#### MATERIAL TO PROCESS
===============
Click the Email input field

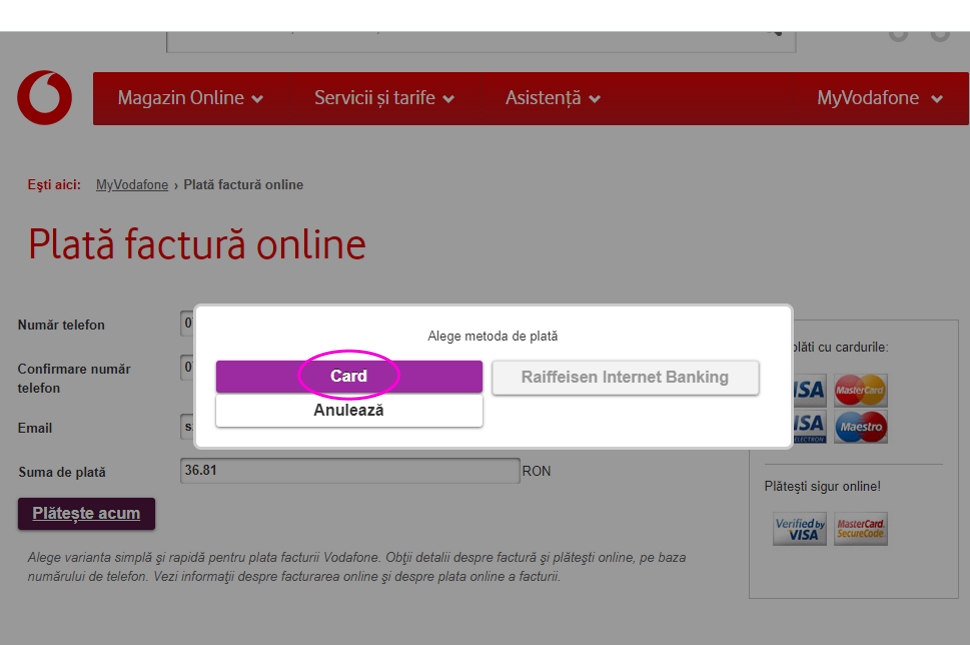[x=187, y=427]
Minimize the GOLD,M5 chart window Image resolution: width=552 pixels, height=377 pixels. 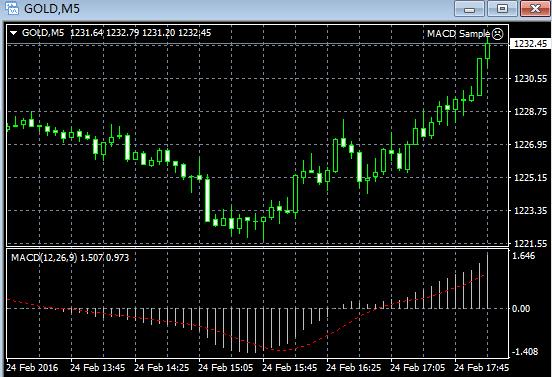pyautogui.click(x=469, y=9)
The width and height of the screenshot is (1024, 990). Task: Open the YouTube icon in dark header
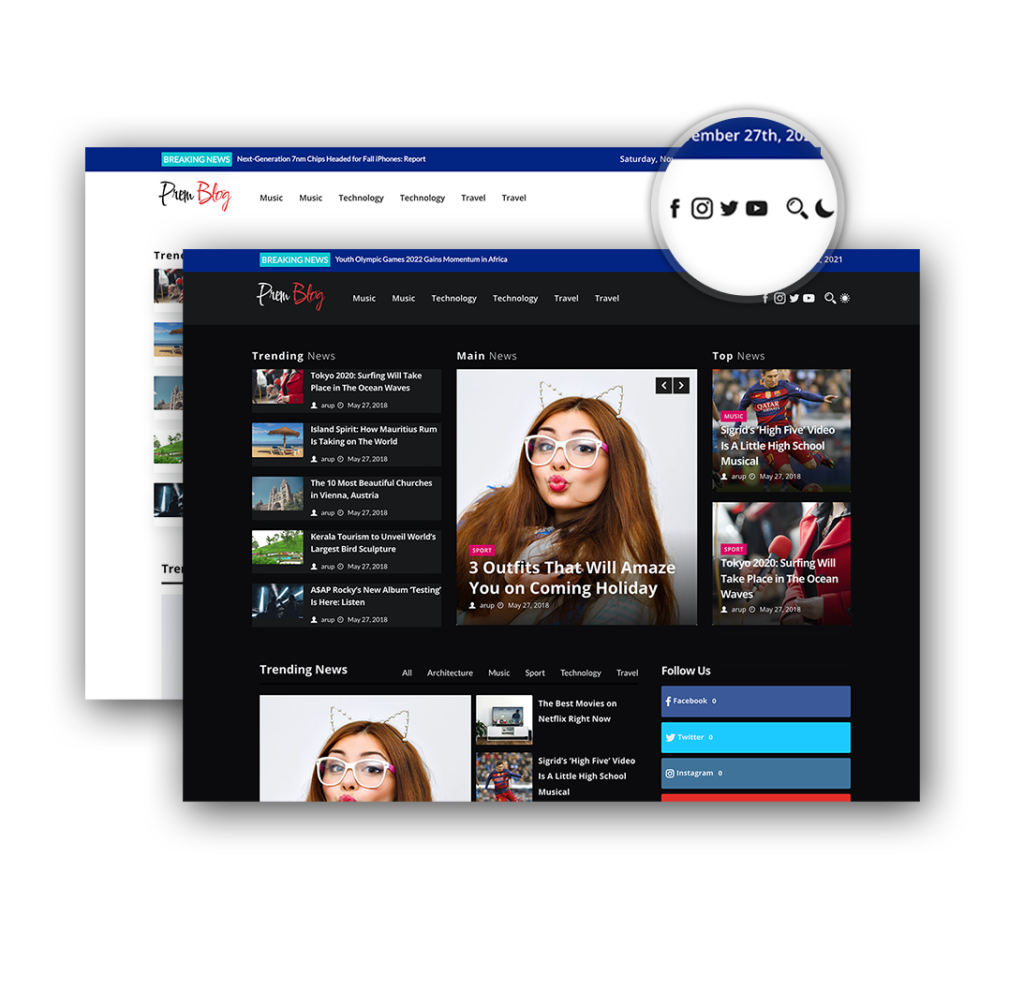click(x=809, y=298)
===============
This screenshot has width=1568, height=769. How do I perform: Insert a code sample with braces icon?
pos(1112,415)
===============
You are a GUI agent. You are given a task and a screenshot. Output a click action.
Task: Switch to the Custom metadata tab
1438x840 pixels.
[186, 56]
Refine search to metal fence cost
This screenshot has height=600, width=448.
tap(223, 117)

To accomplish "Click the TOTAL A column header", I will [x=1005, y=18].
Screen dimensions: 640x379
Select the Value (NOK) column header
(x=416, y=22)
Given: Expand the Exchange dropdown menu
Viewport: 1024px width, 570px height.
===============
#### EXERCISE DESCRIPTION
Of the entries above, repeat exactly the lines from the line with "Screen dimensions: 640x379" through the line with "Viewport: 1024px width, 570px height.", both of them included.

#### TASK RESULT
Screen dimensions: 640x379
Select the Value (NOK) column header
(x=416, y=22)
Given: Expand the Exchange dropdown menu
Viewport: 1024px width, 570px height.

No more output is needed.